If I optimize! a model with GLPK, then add a constraint, I can still access the solution:
using JuMP, GLPK, Clp;
M = Model();
@variable M A[1:2] >= 0;
@constraint M limit1 sum(a for a in A) <= 1;
@objective M Max sum(a for a in A);
set_optimizer(M, GLPK.Optimizer);
optimize!(M);
@constraint M limit2 sum(a for a in A) <= 2;
value(M[:A][1])
1.0
But if I do the same thing in Clp, I get OptimizeNotCalled():
using JuMP, GLPK, Clp;
M = Model();
@variable M A[1:2] >= 0;
@constraint M limit1 sum(a for a in A) <= 1;
@objective M Max sum(a for a in A);
set_optimizer(M, Clp.Optimizer);
optimize!(M);
@constraint M limit2 sum(a for a in A) <= 2;
value(M[:A][1])
ERROR: OptimizeNotCalled()
Should this be consistent? Is it solver specific? Do we care?
(I had inadvertently been relying on GLPK’s behaviour, but I can work with Clp’s).
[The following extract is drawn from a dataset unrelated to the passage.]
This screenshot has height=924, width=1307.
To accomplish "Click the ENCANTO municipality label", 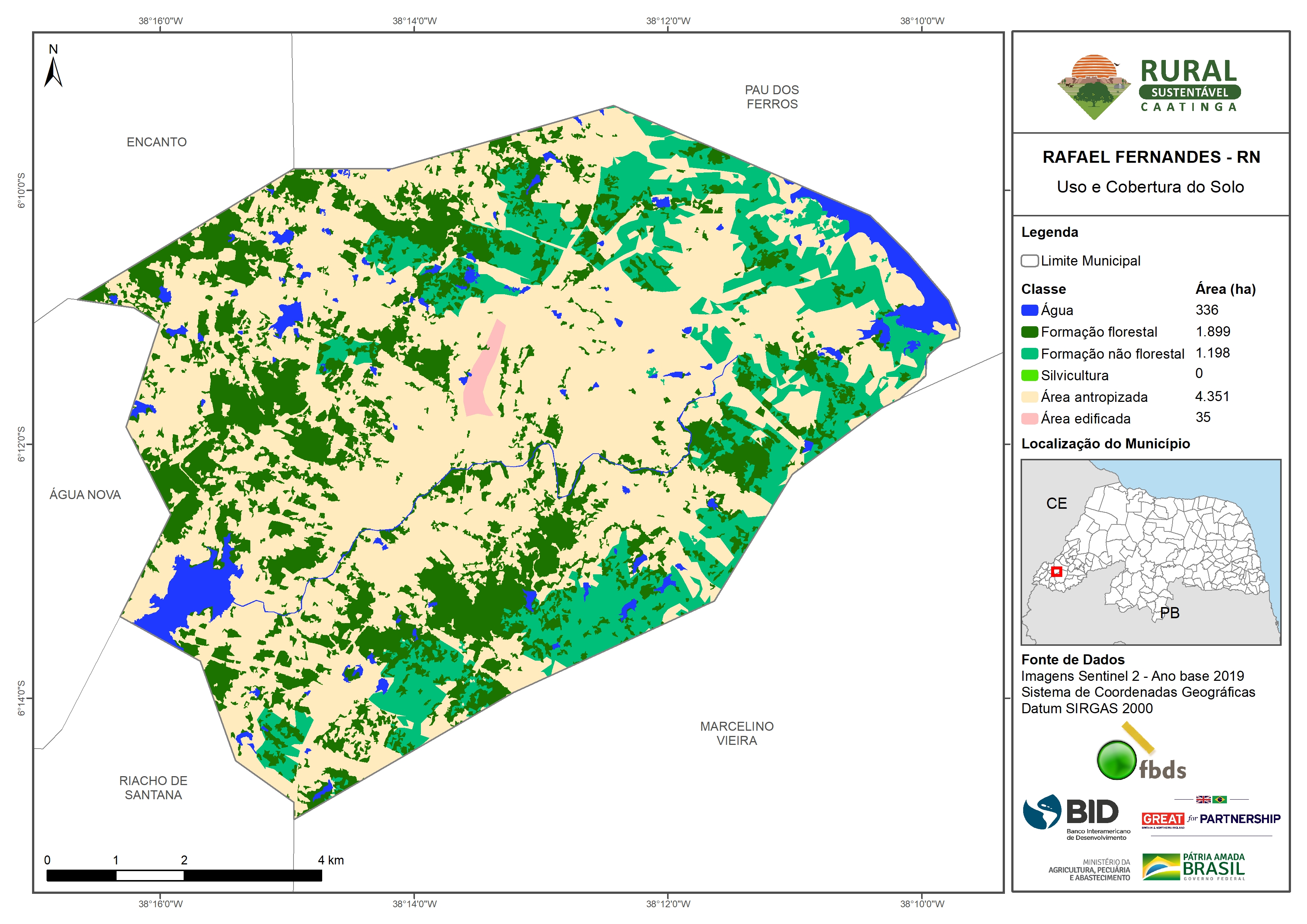I will pos(156,142).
This is really hard to do consistently. Some solvers still let you access the solution, others don’t. Resolving this would mean adding a check to solvers like GLPK so that at every value, dual, or objective_value call, they check if the problem had been modified since the last solve.
This problem keeps coming up, however, so it looks like we might have to.
It would be interesting to track how the model was modified (was a variable added? A constraint? The objective?) in order to improve the “reoptimizing phase”:
if the feasible set didn’t change, you can warm start the new problem with the old problem’s solution ;
if constraints were added, you can use duality (if applicable) to warm start the dual problem.